Records from a data source:
::::::::::
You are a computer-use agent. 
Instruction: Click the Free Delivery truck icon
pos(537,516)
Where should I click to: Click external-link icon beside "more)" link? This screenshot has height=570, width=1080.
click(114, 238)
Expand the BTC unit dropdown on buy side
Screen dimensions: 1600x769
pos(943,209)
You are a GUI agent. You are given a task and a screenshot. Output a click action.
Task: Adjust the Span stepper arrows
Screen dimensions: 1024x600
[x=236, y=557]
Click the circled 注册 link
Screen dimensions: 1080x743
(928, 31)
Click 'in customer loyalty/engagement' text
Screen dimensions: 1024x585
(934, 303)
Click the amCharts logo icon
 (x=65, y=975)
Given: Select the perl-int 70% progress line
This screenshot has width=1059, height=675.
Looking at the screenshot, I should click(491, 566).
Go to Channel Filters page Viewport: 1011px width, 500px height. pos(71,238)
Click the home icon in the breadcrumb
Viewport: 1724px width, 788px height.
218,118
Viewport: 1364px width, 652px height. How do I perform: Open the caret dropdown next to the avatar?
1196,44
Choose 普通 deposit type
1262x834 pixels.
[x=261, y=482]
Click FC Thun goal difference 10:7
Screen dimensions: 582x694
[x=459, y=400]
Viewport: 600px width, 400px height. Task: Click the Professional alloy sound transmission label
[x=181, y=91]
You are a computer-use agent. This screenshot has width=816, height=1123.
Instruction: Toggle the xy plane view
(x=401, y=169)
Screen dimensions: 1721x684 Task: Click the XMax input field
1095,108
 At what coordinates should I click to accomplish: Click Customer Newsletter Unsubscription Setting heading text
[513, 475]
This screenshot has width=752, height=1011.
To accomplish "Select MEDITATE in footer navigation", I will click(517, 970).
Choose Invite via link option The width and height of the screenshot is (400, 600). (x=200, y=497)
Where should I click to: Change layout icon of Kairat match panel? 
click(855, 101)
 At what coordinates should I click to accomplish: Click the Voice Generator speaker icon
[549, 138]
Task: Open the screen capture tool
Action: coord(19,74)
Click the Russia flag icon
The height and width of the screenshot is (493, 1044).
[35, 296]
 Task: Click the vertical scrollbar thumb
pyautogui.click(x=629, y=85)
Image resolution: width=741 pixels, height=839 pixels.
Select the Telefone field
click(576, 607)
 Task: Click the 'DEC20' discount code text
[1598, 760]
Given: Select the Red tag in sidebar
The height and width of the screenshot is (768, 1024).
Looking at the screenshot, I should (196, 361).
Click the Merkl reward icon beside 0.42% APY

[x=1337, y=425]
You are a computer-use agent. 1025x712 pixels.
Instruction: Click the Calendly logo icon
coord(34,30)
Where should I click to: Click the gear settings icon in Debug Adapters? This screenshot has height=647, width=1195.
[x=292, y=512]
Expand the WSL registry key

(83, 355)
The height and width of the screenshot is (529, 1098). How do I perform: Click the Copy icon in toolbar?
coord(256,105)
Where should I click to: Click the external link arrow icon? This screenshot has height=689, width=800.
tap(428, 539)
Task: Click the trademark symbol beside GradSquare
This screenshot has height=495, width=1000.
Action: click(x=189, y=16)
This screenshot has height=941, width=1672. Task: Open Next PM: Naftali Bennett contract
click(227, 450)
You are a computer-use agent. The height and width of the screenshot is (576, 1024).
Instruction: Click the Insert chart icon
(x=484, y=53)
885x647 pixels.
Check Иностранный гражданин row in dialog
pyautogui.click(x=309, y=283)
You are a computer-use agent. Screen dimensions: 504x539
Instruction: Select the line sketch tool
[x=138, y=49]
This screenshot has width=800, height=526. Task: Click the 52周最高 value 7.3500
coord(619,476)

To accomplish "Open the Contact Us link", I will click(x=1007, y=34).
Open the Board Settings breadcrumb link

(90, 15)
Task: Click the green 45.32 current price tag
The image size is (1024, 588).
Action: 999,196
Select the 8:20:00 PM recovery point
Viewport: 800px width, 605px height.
::::::::::
Try it: Report how many lines above include "computer". Nothing else.

Solution: 5